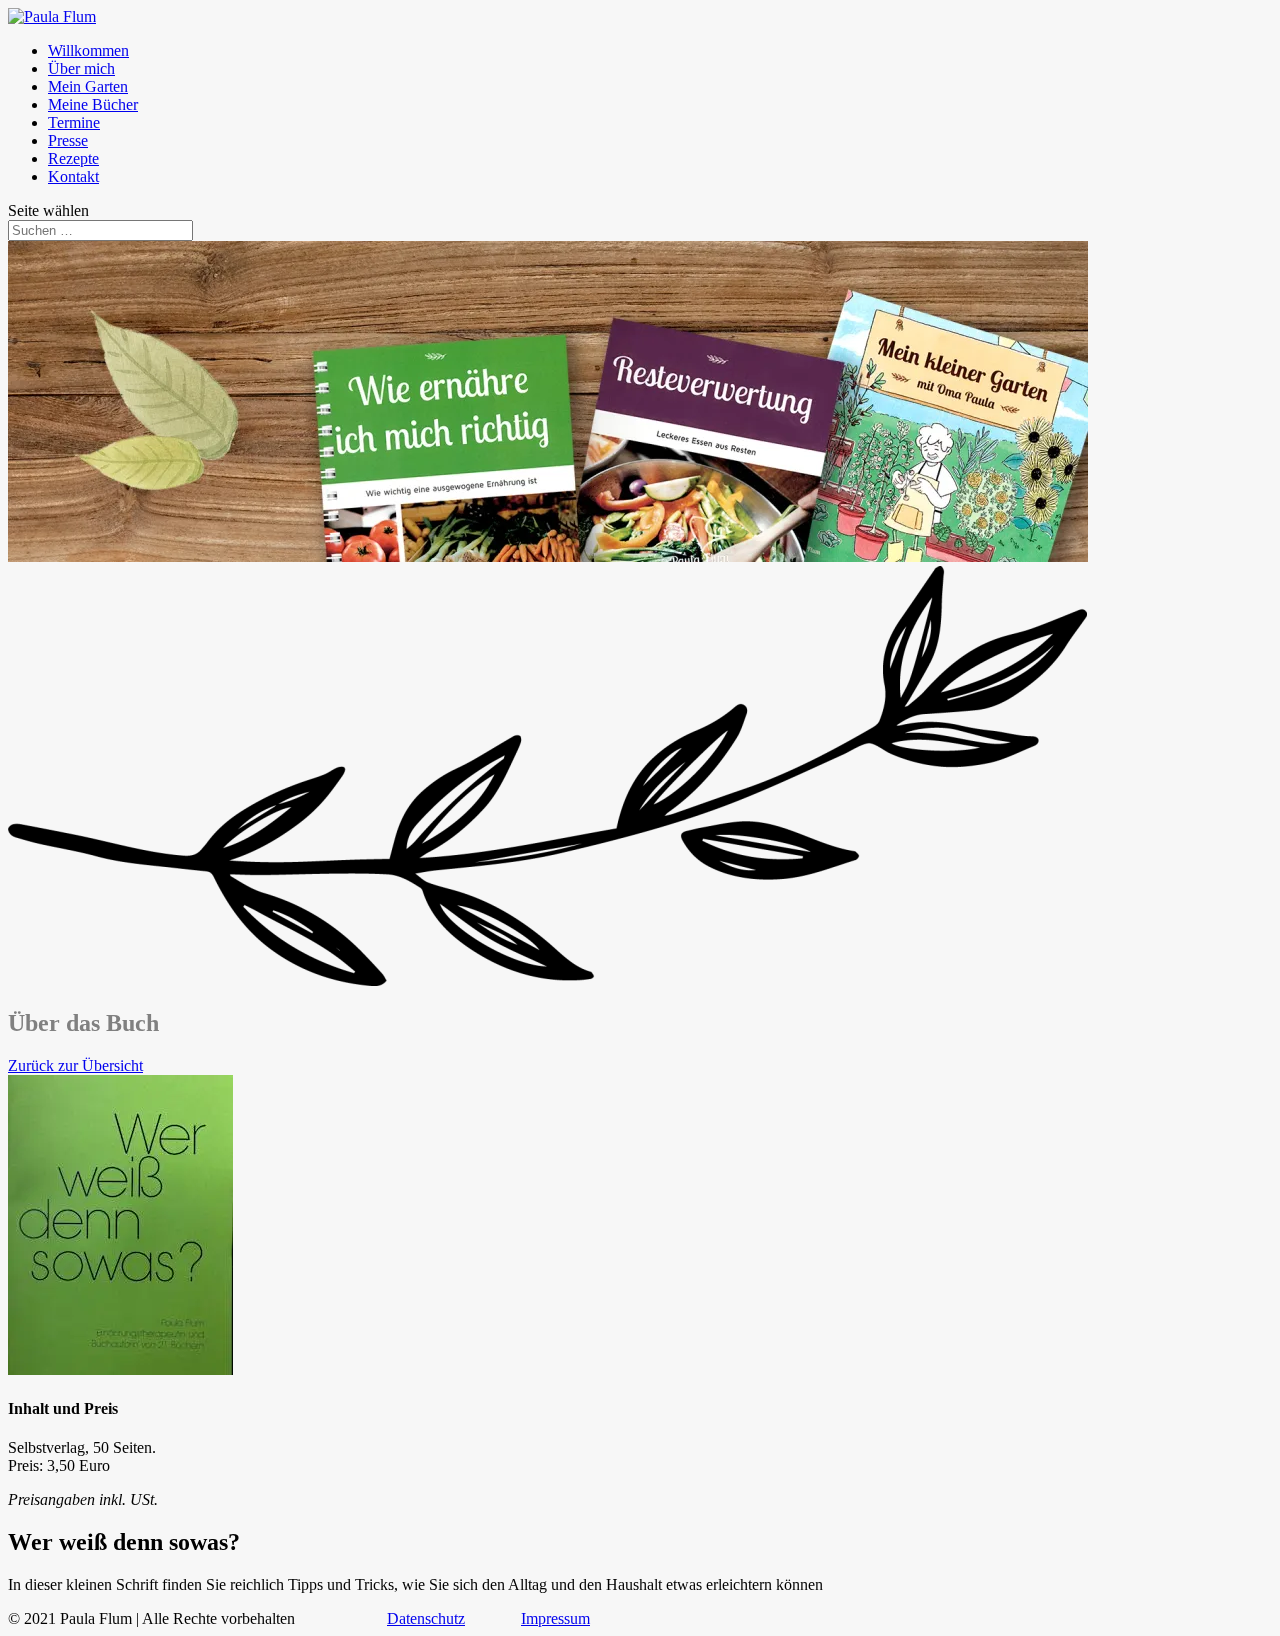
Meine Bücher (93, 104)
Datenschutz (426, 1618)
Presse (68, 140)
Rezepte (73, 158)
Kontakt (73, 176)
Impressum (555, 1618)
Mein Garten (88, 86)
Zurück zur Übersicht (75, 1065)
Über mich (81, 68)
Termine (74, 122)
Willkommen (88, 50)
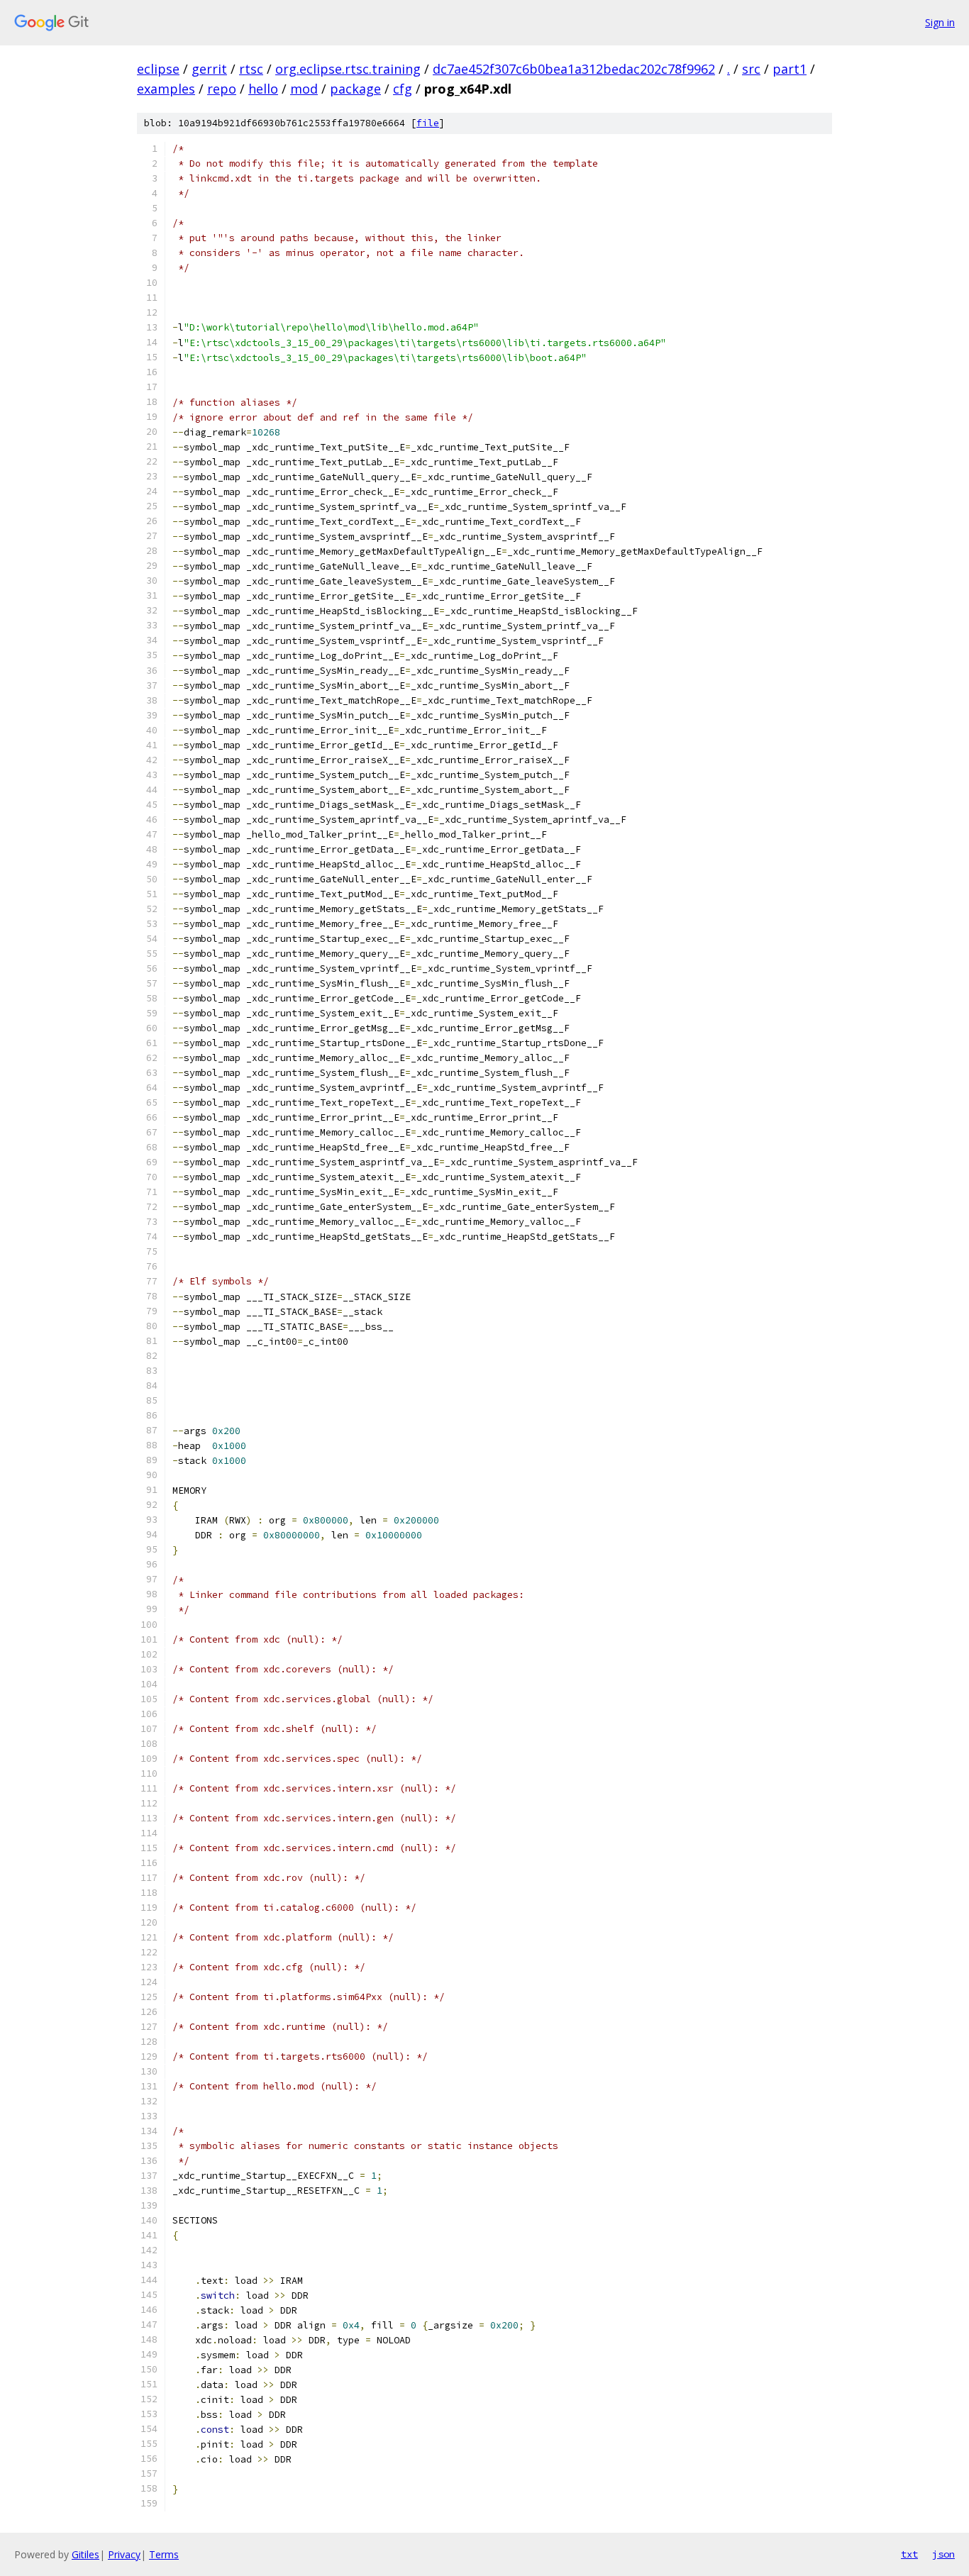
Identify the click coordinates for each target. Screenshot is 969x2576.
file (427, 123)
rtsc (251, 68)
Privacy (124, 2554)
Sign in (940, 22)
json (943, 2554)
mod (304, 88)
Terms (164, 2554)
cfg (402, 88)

+ + + + +

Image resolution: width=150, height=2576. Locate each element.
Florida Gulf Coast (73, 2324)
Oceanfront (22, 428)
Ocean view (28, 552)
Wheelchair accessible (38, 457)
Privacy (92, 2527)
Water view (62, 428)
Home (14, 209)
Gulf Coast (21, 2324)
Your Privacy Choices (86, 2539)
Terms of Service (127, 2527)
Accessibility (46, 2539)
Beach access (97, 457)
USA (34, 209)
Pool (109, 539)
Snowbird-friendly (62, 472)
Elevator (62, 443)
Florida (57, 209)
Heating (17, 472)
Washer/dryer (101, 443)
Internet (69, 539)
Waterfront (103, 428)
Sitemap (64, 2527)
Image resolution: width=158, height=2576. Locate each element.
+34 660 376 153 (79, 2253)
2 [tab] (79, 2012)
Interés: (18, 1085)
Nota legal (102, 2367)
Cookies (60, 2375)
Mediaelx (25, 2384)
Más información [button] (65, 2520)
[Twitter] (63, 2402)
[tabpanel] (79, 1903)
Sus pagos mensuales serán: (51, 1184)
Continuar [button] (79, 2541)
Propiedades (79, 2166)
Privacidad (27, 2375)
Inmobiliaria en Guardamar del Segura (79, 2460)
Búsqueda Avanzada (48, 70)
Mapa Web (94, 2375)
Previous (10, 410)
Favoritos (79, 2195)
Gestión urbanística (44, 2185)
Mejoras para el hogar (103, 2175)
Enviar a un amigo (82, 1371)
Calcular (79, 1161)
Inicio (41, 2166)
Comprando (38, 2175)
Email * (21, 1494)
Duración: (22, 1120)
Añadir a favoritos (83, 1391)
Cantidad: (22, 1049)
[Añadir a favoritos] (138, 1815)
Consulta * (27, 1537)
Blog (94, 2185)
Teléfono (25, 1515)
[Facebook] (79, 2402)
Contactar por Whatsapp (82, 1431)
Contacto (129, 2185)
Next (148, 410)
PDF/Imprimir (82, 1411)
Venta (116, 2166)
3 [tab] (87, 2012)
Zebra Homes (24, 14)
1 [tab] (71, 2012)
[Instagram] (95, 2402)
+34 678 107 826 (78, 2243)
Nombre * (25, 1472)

+ + + + +

Give exactly the lines above that run from the line with "Meine Bücher (93, 104)" to the line with "cfg (402, 88)", both included, leaving every picture out.

Meine Bücher (93, 104)
Datenschutz (426, 1618)
Presse (68, 140)
Rezepte (73, 158)
Kontakt (73, 176)
Impressum (555, 1618)
Mein Garten (88, 86)
Zurück zur Übersicht (75, 1065)
Über mich (81, 68)
Termine (74, 122)
Willkommen (88, 50)
Identify the click coordinates for each target. Screenshot is 969x2576.
file (427, 123)
rtsc (251, 68)
Privacy (124, 2554)
Sign in (940, 22)
json (943, 2554)
mod (304, 88)
Terms (164, 2554)
cfg (402, 88)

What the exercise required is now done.